Aproveito então esta efeméride, e numa altura em que está na calha o lançamento de diversas reedições de luxo deste disco (DVDs, raridades, caixas especiais, edições limitas…) para rejubilo de muitos que viveram aquela época com os seus próprios olhos, para dissecar um assunto: será a década de 80 a melhor da música? Nas seguintes linhas farei por clarificar o meu pensamento.
Hoje as pessoas que viveram intensamente o tempo dos Nirvana, de Seattle e toda a década de 90 terão 30 ou mais anos, ou seja isto corresponderá, se a sociedade assim o proporcionou naturalmente, a um maior poder económico para essas pessoas na actualidade – regra geral. Isto significa que hoje essas pessoas tem capacidade financeira para coleccionar, consumir e ouvir o material e a música da sua adolescência, do seu tempo – a década de 90. Com isto quero afirmar que a partir de agora, aos poucos e poucos, será a década de 90 a melhor década da música, como é óbvio observar. Tudo porque a indústria musical vai potenciar as suas forças para este novo “nicho” (note-se o eufemismo) que tem agora poder financeiro para comprar as bandas sonoras da sua juventude.

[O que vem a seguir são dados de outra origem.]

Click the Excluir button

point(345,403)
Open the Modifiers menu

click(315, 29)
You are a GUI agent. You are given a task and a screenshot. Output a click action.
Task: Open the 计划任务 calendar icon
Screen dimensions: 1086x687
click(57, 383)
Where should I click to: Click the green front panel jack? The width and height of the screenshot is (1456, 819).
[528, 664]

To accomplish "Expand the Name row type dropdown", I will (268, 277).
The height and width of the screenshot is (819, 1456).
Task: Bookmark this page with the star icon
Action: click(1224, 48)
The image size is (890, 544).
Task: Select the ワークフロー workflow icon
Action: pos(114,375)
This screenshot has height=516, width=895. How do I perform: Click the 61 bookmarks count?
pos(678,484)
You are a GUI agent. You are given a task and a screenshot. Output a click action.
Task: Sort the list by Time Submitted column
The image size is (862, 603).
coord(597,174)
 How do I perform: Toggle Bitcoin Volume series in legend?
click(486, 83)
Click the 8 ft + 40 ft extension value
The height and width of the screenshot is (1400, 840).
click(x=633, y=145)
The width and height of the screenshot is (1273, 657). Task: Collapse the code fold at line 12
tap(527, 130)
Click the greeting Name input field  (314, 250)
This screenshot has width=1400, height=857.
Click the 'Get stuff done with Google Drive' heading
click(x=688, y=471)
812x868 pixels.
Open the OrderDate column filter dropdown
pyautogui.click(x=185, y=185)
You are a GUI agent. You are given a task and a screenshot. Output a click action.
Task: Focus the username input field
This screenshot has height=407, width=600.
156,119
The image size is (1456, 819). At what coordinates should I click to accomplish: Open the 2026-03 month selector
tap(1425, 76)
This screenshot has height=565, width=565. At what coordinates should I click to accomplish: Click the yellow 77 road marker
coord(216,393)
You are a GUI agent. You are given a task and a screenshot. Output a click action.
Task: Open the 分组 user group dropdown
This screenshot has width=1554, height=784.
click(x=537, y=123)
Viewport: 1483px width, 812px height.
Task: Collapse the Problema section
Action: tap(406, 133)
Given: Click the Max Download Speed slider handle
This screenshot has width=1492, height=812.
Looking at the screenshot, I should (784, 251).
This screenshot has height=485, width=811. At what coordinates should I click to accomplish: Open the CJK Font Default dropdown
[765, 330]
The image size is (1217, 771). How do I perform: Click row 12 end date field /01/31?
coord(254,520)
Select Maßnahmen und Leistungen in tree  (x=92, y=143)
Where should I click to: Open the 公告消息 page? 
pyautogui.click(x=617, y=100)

Não falo só de Nirvana e das bandas à volta desta que despontaram da música underground a partir de 1991, falo também de toda a década de 90, com tantos outros grandes nomes da pop (boys e girlsbands, as Britney Spears entre outros(as)); o hip-hop e o seu exponencial crescimento; o metal, os seus congéneres e as fusões de metal com hip-hop; a electrónica; a eurodance; o tecno e a disco sound da mesma década. Todo o foco e poder financeiro vão estar, nos próximos tempos, virado para aqueles anos.
É, e sempre será assim. Quando uma nova década começa, uma nova geração, que acaba de adquirir poder financeiro, começa a moldar, a dar as coordenadas e as direcções (onde está o dinheiro, entenda-se) para toda a indústria musical de forma a que esta forneça aquilo que esta nova geração quer ouvir. É a lei normal da passagem do tempo, ganha quem pode, e será a década de 90 a melhor daqui adiante.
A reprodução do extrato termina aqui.